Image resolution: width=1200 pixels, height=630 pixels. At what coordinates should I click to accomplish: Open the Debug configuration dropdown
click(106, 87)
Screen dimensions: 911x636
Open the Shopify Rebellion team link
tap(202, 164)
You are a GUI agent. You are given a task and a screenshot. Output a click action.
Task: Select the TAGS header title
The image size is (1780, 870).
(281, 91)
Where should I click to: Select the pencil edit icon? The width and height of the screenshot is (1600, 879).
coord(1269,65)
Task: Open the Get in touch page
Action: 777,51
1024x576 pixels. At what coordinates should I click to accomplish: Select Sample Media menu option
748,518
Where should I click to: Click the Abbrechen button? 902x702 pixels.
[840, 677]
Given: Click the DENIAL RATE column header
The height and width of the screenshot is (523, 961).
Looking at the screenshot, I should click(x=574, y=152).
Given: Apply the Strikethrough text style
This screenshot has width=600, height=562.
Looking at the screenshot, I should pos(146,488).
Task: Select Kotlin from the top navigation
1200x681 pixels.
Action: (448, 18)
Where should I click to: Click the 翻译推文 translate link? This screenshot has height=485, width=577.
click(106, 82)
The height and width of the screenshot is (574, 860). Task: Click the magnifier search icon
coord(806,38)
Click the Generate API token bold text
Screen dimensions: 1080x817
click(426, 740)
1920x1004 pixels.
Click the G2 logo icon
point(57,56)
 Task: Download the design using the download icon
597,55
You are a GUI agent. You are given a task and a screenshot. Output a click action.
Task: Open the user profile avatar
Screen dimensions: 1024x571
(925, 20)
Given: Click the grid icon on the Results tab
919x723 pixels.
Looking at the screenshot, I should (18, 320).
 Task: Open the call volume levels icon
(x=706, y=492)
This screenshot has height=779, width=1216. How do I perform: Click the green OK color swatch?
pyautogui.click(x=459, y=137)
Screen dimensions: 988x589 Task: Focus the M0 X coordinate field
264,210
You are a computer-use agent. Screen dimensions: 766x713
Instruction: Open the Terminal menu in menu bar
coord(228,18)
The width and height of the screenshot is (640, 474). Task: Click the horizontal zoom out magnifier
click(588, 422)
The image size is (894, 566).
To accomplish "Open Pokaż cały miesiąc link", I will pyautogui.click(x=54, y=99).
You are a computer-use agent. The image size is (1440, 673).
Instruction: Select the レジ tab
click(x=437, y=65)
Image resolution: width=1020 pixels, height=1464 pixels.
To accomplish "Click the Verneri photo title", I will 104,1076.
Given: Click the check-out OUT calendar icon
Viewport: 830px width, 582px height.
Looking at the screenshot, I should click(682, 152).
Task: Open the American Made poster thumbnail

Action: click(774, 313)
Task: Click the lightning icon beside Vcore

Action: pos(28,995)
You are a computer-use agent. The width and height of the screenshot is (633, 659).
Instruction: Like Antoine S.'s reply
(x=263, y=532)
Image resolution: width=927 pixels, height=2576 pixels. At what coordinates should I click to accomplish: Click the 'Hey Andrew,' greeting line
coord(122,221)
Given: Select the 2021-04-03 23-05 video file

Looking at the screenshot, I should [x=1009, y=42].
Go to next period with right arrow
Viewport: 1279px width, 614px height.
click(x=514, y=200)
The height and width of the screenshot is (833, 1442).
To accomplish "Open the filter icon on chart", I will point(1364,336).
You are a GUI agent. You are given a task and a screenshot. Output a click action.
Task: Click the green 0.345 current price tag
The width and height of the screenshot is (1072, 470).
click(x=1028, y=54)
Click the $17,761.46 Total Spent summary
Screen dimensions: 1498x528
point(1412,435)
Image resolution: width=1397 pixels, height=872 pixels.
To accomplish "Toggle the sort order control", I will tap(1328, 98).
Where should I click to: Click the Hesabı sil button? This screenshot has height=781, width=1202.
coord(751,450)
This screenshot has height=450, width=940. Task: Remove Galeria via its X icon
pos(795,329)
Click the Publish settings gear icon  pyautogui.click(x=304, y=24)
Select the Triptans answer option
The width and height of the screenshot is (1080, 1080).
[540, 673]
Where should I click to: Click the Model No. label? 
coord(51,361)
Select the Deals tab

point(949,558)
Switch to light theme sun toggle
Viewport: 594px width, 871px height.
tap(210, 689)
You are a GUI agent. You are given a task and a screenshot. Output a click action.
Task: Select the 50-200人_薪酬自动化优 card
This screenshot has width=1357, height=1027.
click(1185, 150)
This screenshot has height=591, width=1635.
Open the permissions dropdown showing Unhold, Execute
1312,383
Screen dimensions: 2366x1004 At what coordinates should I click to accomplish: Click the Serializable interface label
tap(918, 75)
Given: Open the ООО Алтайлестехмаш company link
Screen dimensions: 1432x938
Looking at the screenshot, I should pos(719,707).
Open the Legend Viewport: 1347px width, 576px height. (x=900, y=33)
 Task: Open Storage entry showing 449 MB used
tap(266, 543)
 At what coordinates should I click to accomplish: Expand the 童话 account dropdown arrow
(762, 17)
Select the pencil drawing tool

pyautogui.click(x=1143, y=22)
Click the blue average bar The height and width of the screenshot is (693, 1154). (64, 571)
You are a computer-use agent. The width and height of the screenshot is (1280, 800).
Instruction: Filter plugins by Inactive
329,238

+ + + + +

Activity:
Repeat every line of the listing without a single difference.

Exercise result:
Image resolution: width=1200 pixels, height=630 pixels. At what coordinates should I click to accomplish: Open the Debug configuration dropdown
click(106, 87)
Screen dimensions: 911x636
Open the Shopify Rebellion team link
tap(202, 164)
You are a GUI agent. You are given a task and a screenshot. Output a click action.
Task: Select the TAGS header title
The image size is (1780, 870).
(281, 91)
Where should I click to: Select the pencil edit icon? The width and height of the screenshot is (1600, 879).
coord(1269,65)
Task: Open the Get in touch page
Action: 777,51
1024x576 pixels. At what coordinates should I click to accomplish: Select Sample Media menu option
748,518
Where should I click to: Click the Abbrechen button? 902x702 pixels.
[840, 677]
Given: Click the DENIAL RATE column header
The height and width of the screenshot is (523, 961).
Looking at the screenshot, I should click(x=574, y=152).
Given: Apply the Strikethrough text style
This screenshot has width=600, height=562.
Looking at the screenshot, I should pos(146,488).
Task: Select Kotlin from the top navigation
1200x681 pixels.
Action: (448, 18)
Where should I click to: Click the 翻译推文 translate link? This screenshot has height=485, width=577.
click(106, 82)
The height and width of the screenshot is (574, 860). Task: Click the magnifier search icon
coord(806,38)
Click the Generate API token bold text
Screen dimensions: 1080x817
click(426, 740)
1920x1004 pixels.
Click the G2 logo icon
point(57,56)
 Task: Download the design using the download icon
597,55
You are a GUI agent. You are given a task and a screenshot. Output a click action.
Task: Open the user profile avatar
Screen dimensions: 1024x571
(925, 20)
Given: Click the grid icon on the Results tab
919x723 pixels.
Looking at the screenshot, I should (18, 320).
 Task: Open the call volume levels icon
(x=706, y=492)
This screenshot has height=779, width=1216. How do I perform: Click the green OK color swatch?
pyautogui.click(x=459, y=137)
Screen dimensions: 988x589 Task: Focus the M0 X coordinate field
264,210
You are a computer-use agent. Screen dimensions: 766x713
Instruction: Open the Terminal menu in menu bar
coord(228,18)
The width and height of the screenshot is (640, 474). Task: Click the horizontal zoom out magnifier
click(588, 422)
The image size is (894, 566).
To accomplish "Open Pokaż cały miesiąc link", I will pyautogui.click(x=54, y=99).
You are a computer-use agent. The image size is (1440, 673).
Instruction: Select the レジ tab
click(x=437, y=65)
Image resolution: width=1020 pixels, height=1464 pixels.
To accomplish "Click the Verneri photo title", I will 104,1076.
Given: Click the check-out OUT calendar icon
Viewport: 830px width, 582px height.
Looking at the screenshot, I should click(682, 152).
Task: Open the American Made poster thumbnail

Action: click(774, 313)
Task: Click the lightning icon beside Vcore

Action: pos(28,995)
You are a computer-use agent. The width and height of the screenshot is (633, 659).
Instruction: Like Antoine S.'s reply
(x=263, y=532)
Image resolution: width=927 pixels, height=2576 pixels. At what coordinates should I click to accomplish: Click the 'Hey Andrew,' greeting line
coord(122,221)
Given: Select the 2021-04-03 23-05 video file

Looking at the screenshot, I should [x=1009, y=42].
Go to next period with right arrow
Viewport: 1279px width, 614px height.
click(x=514, y=200)
The height and width of the screenshot is (833, 1442).
To accomplish "Open the filter icon on chart", I will point(1364,336).
You are a GUI agent. You are given a task and a screenshot. Output a click action.
Task: Click the green 0.345 current price tag
The width and height of the screenshot is (1072, 470).
click(x=1028, y=54)
Click the $17,761.46 Total Spent summary
Screen dimensions: 1498x528
point(1412,435)
Image resolution: width=1397 pixels, height=872 pixels.
To accomplish "Toggle the sort order control", I will tap(1328, 98).
Where should I click to: Click the Hesabı sil button? This screenshot has height=781, width=1202.
coord(751,450)
This screenshot has height=450, width=940. Task: Remove Galeria via its X icon
pos(795,329)
Click the Publish settings gear icon  pyautogui.click(x=304, y=24)
Select the Triptans answer option
The width and height of the screenshot is (1080, 1080).
[540, 673]
Where should I click to: Click the Model No. label? 
coord(51,361)
Select the Deals tab

point(949,558)
Switch to light theme sun toggle
Viewport: 594px width, 871px height.
tap(210, 689)
You are a GUI agent. You are given a task and a screenshot. Output a click action.
Task: Select the 50-200人_薪酬自动化优 card
This screenshot has width=1357, height=1027.
click(1185, 150)
This screenshot has height=591, width=1635.
Open the permissions dropdown showing Unhold, Execute
1312,383
Screen dimensions: 2366x1004 At what coordinates should I click to accomplish: Click the Serializable interface label
tap(918, 75)
Given: Open the ООО Алтайлестехмаш company link
Screen dimensions: 1432x938
Looking at the screenshot, I should pos(719,707).
Open the Legend Viewport: 1347px width, 576px height. (x=900, y=33)
 Task: Open Storage entry showing 449 MB used
tap(266, 543)
 At what coordinates should I click to accomplish: Expand the 童话 account dropdown arrow
(762, 17)
Select the pencil drawing tool

pyautogui.click(x=1143, y=22)
Click the blue average bar The height and width of the screenshot is (693, 1154). (64, 571)
You are a computer-use agent. The width and height of the screenshot is (1280, 800).
Instruction: Filter plugins by Inactive
329,238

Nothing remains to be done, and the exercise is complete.